DATASET RECORDS:
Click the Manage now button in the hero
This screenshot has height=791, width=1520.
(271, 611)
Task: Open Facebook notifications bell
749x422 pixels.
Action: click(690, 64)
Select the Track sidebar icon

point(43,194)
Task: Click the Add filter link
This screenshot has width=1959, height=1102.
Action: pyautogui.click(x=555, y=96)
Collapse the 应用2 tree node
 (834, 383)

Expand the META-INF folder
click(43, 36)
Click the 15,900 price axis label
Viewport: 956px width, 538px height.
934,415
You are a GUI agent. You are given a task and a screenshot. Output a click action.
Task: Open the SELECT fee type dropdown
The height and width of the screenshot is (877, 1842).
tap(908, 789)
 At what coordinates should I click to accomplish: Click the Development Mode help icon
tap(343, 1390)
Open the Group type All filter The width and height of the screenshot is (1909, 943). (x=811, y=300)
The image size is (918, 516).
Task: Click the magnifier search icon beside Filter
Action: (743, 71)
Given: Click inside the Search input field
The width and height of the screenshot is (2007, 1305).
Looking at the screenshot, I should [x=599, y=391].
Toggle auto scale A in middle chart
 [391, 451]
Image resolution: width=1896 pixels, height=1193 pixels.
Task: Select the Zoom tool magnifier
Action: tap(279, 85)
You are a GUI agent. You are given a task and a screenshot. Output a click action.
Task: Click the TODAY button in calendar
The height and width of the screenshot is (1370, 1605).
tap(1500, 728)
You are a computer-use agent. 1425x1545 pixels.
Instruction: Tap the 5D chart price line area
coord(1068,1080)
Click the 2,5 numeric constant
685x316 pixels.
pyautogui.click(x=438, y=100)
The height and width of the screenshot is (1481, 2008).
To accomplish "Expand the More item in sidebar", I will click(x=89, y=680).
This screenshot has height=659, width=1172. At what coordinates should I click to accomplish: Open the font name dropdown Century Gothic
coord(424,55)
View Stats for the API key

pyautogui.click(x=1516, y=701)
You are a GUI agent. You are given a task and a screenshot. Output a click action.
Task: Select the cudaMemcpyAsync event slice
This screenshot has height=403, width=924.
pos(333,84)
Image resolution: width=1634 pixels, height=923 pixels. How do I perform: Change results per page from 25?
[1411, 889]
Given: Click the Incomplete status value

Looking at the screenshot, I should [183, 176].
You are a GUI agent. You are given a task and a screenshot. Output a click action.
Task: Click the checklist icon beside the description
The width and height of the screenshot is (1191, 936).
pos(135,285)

WHAT IS REQUIRED: Return the total number of lines in the records that contain "button", without any explanation.

SOLVED EXERCISE: 2